Our worst nightmare was that they would just take the transmission rule and search and replace transmission with distribution and we’d have a rule that would be impossible to comply with and really not addressing the real risks of distribution.

Fortunately, PHMSA put together a working group composed of the various stakeholders, public, distribution, state pipeline safety representatives. They met over 2004, 2005 and produced a report that recommended an approach to distribution integrity that is really more of a risk management approach than an integrity approach.

They determined that’s appropriate because by definition distribution can’t operate over 20 percent of its pressure rating, so the idea of a distribution line rupturing because of overpressure is pretty rare. The kind of risks that the group recommended PHMSA focus on were things like excavation damage, other outside force damage, natural forces.

They came up with eight different threats. The final rule that came out in 2009 — the time period was significantly different than the other two integrity management rules.

Russel:  We got to talk a little bit about what are those differences and why are those differences. We’re also using the term distribution, and sometimes people get a little confused about that. They don’t work in the business.

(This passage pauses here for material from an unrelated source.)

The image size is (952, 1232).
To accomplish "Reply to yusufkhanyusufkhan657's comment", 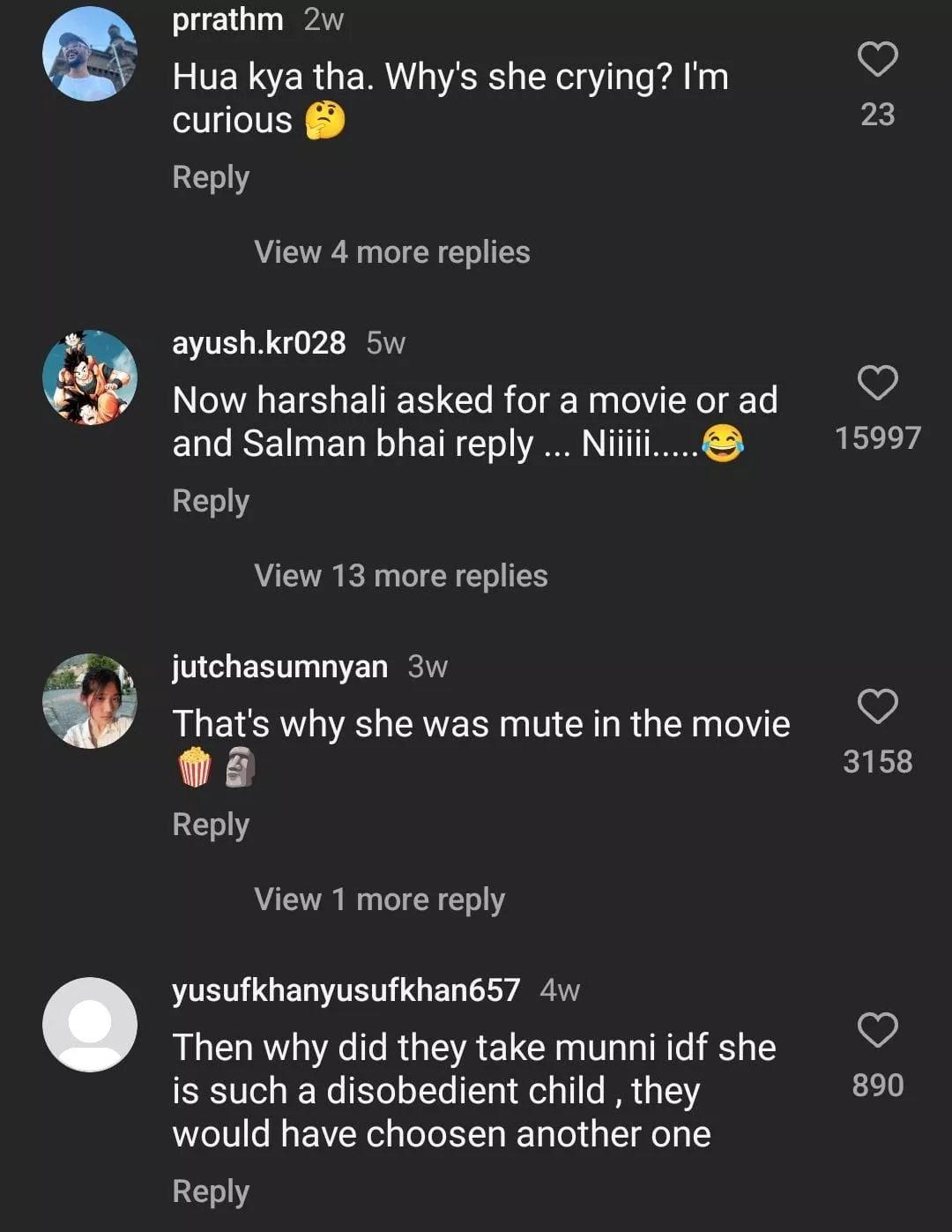I will [211, 1191].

What we’re really talking about is gas utilities, the people that are taking gas off of the main line, transmission lines, and feeding it through the end users, primarily homes and small businesses.

John:  Correct.

Russel:  What also a lot of people don’t realize is that the pressure which gas is delivered to the house is pretty small. The whole process in distribution is taking high-pressure gas — high being a relative concept, 325 PSI, 150 PSI kind of gas — off of a distribution feeding line and then stepping that pressure down as you get it back to the household.

The issues from an operating standpoint are to maintain deliverability, make sure that those customers that need gas have it available to them when they need it.

Very different than a transmission line which is operating probably over 700 PSI and where they’re packing, and unpacking, and swinging, and doing all kinds of things to support getting the gas into the system and out of the system where they can get it and where it’s being asked for. It’s very different operating model. I think a lot of people don’t get that.

John:  Typically, a distribution system operates at 60 pounds pressure, and then at the house, at the meter, they drop it to one-quarter of a pound pressure.

Give some perspective, if you’ve got a seven-inch tall glass of water and you’re drinking through it with a straw, the straw is being subjected to about a quarter of a pound pressure. The pressures we’re talking about if a straw can handle it, a steel or thick plastic pipe can handle it pretty easily.

That’s the other difference is the diameters of the pipe. Where a transmission line might be 36 inches or larger in diameter, distribution lines are typically 2 to 4 inches and even down to half an inch for the lines that go from the main out in the street up to the house.

Russel:  The other thing is that transmission lines generally are a straight run of pipe where a distribution system is a grid of pipe really. It’s a network. It looks more like a tree than a tree trunk, if you will.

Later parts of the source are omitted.